Receiving is even scarier. Christian service confronts us with the reality that each of us will likely be poor and vulnerable sometime. We are called to be as open to being served as we are to serving.
Learning to be vulnerable enough to give and receive is ministry. It’s not a ministry that can be easily quantified -- like the number of meals served or mission trips completed -- but it is one that is at the heart of what church is for.
The Christian community is not only a place where we worship God but also a place where members take the time to really talk, listen and reflect on their own lives and on the lives of others. It is a school where we learn to speak truth in love. It’s where we learn, by being neighbors, that all are neighbors, willing to share each other’s burdens. It’s where we learn to erase the boundary between “out there” and “in here.”
Caring for our neighbors, whether in the next pew or far away, doesn’t always require organized programs. In fact, in many congregations today, more energy is expended organizing and scheduling “outreach” programs than in actually doing the work of ministry. Sometimes feeding the hungry is as simple as buying or preparing a meal. Sometimes visiting the sick is just that. These are no less ministry for not being organized in the name of the church, or any other organization.

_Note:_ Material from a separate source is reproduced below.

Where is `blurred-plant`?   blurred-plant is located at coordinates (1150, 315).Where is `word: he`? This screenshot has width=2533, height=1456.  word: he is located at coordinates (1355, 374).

“If you love me, feed my sheep.” There are many ways to feed others and to be fed. There are infinite places and ways to serve others and to be served. But there is only one place to learn what the words of Jesus mean.
Church is not just another organization to do “good work.” It is a religious community for forming disciples. If we do better at that task, then maybe we will start to see that people “out there” who are hungry and homeless are also “in here,” with us, part of us.
And maybe our communities will grow until we really are all neighbors, all of us, whatever our condition. As Christian disciples, we will still be called to give and receive. But there may not be any more “out” to reach.